L’ingegneria disegna il futuro a Chieti tra AI ed etica

L’ingegneria intelligenza artificiale non rappresenta più uno scenario lontano.
Oggi è il nuovo spazio operativo in cui i professionisti sono chiamati a muoversi con competenza e responsabilità.
A Chieti, infatti, il dibattito prende forma in un appuntamento che unisce sapere tecnico, riflessione etica e valorizzazione del capitale umano.

Oggi, 31 gennaio 2026, a partire dalle ore 9:00, l’Auditorium dell’Università G. d’Annunzio, in via dei Vestini, ospita il seminario formativo “Disegnare nuovi orizzonti, l’ingegneria nell’era dell’intelligenza artificiale: innovazione tecnologica e nuove sfide etiche”.
L’evento è promosso dall’Ordine degli Ingegneri della Provincia di Chieti.

Ingegneria e intelligenza artificiale tra innovazione ed etica

L’incontro nasce con l’obiettivo di approfondire il delicato equilibrio tra l’evoluzione degli algoritmi e la responsabilità sociale del professionista. Oggi, infatti, l’ingegneria non è chiamata solo a progettare soluzioni efficienti, ma anche a interrogarsi sulle conseguenze etiche e culturali dell’innovazione tecnologica.

In questo contesto, il seminario propone un confronto diretto tra competenze diverse ma complementari, offrendo una lettura ampia e consapevole dell’impatto dell’intelligenza artificiale sulla società contemporanea.

Ingegneria e intelligenza artificiale: progresso e responsabilità

La sessione formativa, in programma dalle 10:00 alle 12:00, vede protagonisti due autorevoli voci del panorama nazionale.

Da un lato, il prof.
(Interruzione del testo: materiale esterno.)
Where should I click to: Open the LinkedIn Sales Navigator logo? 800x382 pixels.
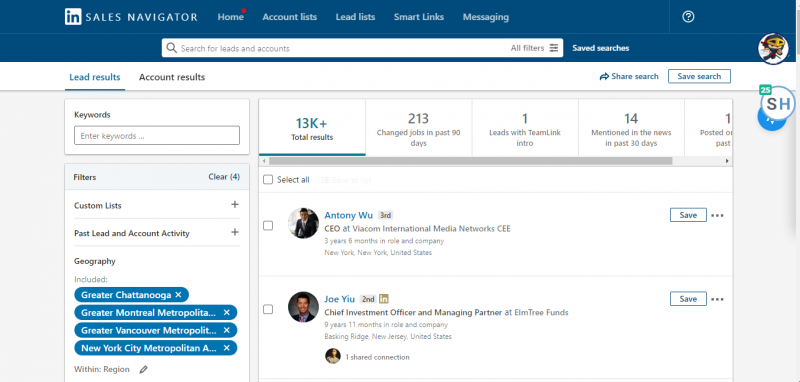[x=131, y=17]
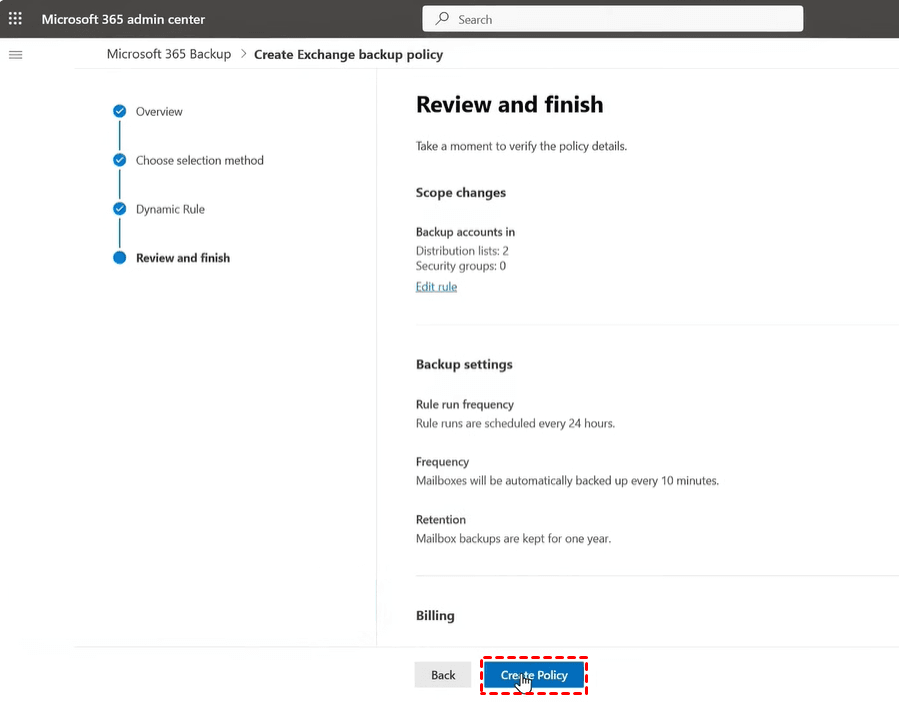Return to Choose selection method step
The width and height of the screenshot is (899, 707).
click(200, 160)
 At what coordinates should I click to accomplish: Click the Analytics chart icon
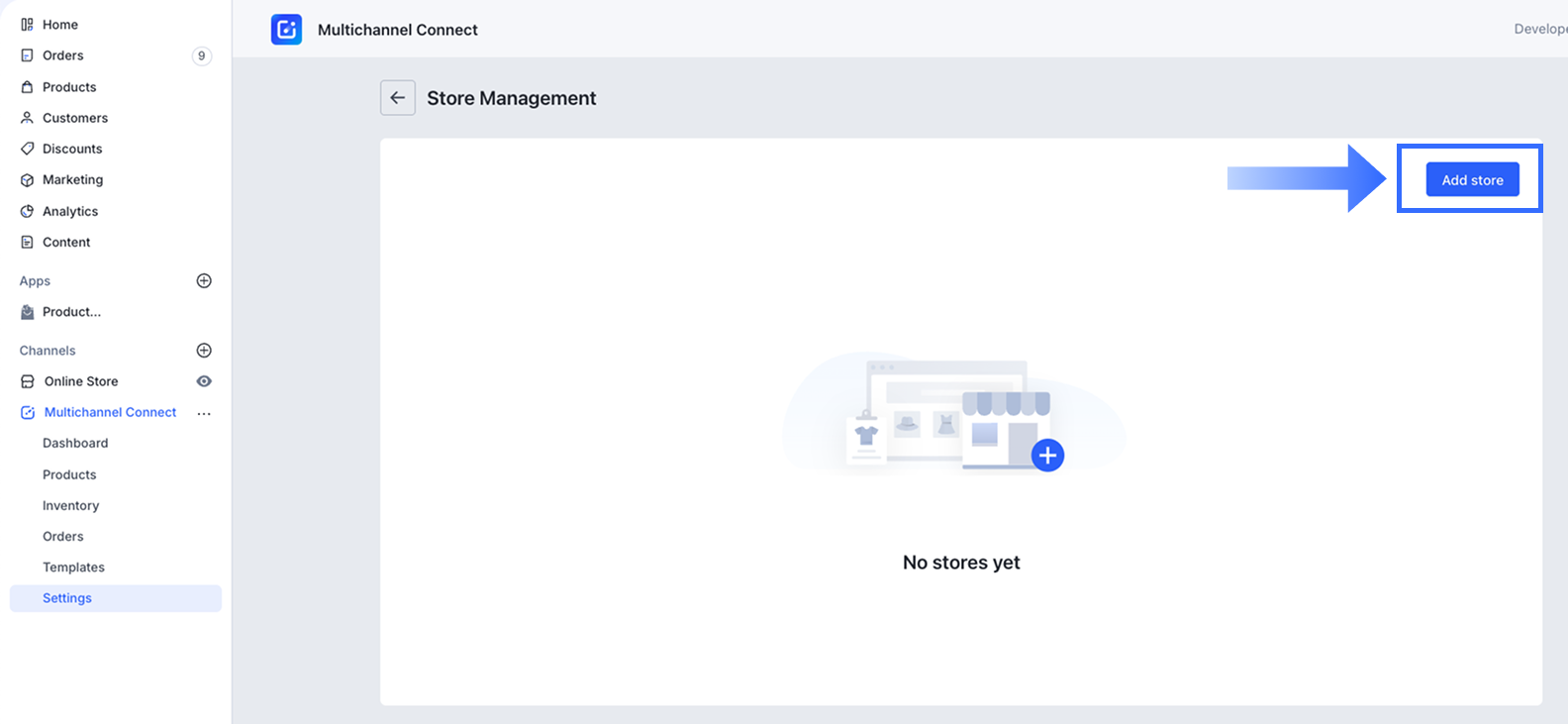pyautogui.click(x=27, y=211)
Emanuele Frontoni, ordinario di Informatica all’Università di Macerata e co-director del VRAI – Vision Robotics & Artificial Intelligence Lab, che analizzerà l’impatto dell’AI sui processi industriali e produttivi.

Intelligenza artificiale in ingegneria e impatto sulla società

Dall’altro, il giornalista e saggista Pino Aprile, chiamato a riflettere su come il progresso tecnologico stia ridefinendo i confini dell’umanità, del lavoro e delle relazioni sociali.

Due prospettive diverse, quindi, ma unite dalla stessa urgenza: comprendere il futuro per governarlo, e non subirlo.

Un ponte tra generazioni di ingegneri

Non solo tecnologia. Il seminario si conclude, infatti, con la cerimonia di premiazione dei giovani ingegneri e dei professionisti iscritti all’Albo da 30 e 45 anni. Un momento simbolico che racconta il passaggio di testimone tra esperienza e nuove energie, sottolineando il valore della continuità professionale.

L’ingegneria intelligenza artificiale, in questo senso, diventa anche racconto di comunità, memoria e futuro condiviso.

I saluti istituzionali e il ruolo dell’Ordine

Ad aprire i lavori, dalle 9:00 alle 10:00, saranno i saluti istituzionali dei rappresentanti del mondo accademico, produttivo e istituzionale. Interverranno, tra gli altri, esponenti della Regione Abruzzo, di Confindustria e del Consiglio Nazionale degli Ingegneri, a conferma della centralità dell’Ordine degli Ingegneri nel dialogo tra professione, impresa e politica.

Un appuntamento che rafforza il ruolo dell’ingegneria come motore di sviluppo, ma anche come presidio etico in una fase storica di profonda trasformazione.